In 1930 the economy went into free-fall. Nominal GDP plunged 20% in two years, unemployment surged and rural areas were devastated by falling prices. Brokers set up offices in hard-pressed north-eastern villages to arrange the sale of farmers’ daughters to houses of prostitution in the big cities.
The government fell, and shortly after Inoue himself was murdered by a right-wing terrorist enraged by the contrast between rural misery and plutocratic high living.
His personal disaster was to have identified himself so totally with the conventional wisdom of the times, which was strongly pro-austerity and pro-deflation. Japan’s disaster, and the world’s disaster, was that liberalism and democracy had become similarly identified.
With the failure of liberal austerity, the empowerment of violent radicalism became irreversible.
Metzler sums up as follows – “Inoue was tragically loyal to the ideas and forms of the liberal world order. By pushing the logic of that order to its full conclusion, he also helped to destroy it.”
By this time Takahashi had retired from public life to tend his bonsai, but he answered the call of duty and embarked on his last and most celebrated stint as minister of finance.
He immediately took Japan off the gold standard and closed the public deficit through bond issuance, not cuts in expenditure which had been the norm until then. He instructed the Bank of Japan to underwrite the bonds and feed them out into the market when conditions were propitious.
In contemporary terms, Takahashi depreciated the currency and combined fiscal stimulus with open-ended quantitative easing – all on a grand scale.
The result was a rapid return to growth and a stabilization of the debt-to-GDP ratio as government revenues soared. Under Takahashi-nomics, nominal output grew 70% between 1931 and 1936, while consumer prices rose just 18%.
But there was to be no happy ending, either for Takahashi or Japan.
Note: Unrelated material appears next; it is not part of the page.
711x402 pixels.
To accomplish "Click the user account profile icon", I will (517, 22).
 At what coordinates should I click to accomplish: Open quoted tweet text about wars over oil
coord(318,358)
So successful was the reflationary programme that within five years it was time to implement an exit strategy. Takahashi, a strong advocate of civilian control of the military, had been critical of the Japanese army’s unbridled adventurism in China. It was clear that military expenditure would bear the brunt of his imminent fiscal squeeze, a prospect that was anathema to the hard right.
Early one snowy morning in February 1936, a group of fanatical army officers staged a coup d’etat in central Tokyo. A detachment of one hundred soldiers marched the short distance from their Roppongi base, now the site of the Ritz-Carlton Hotel, to Takahashi’s residence in Aoyama. They burst in on him as he slept and shot and hacked him to death. It is a tribute to Takahashi’s stature that he was a prime assassination candidate at the age of eighty one.
The coup was soon crushed, but the nationalists were now dominant and Takahashi’s successor immediately doubled the military budget. Hyper-inflation and war were the inevitable result. As Richard Smethurst notes, “Takahashi was Japan’s last barrier to militarism.”
The rest, as they say, is history.
As for Takahashi himself, he may well have the last laugh. If Abenomics succeeds and if other countries follow suit, a humbly-born Japanese brought up in the Tokugawa era will have a powerful influence on the shaping of our world today.
References –
From Foot Soldier to Finance Minister, Takahashi Korekiyo, Japan’s Keynes, Richard J. Smethurst, 2007, Harvard University Asia Center
Lever of Empire; the International Gold Standard and the Crisis of Liberalism in Prewar Japan , Mark Metzler, 2006, University of California Press.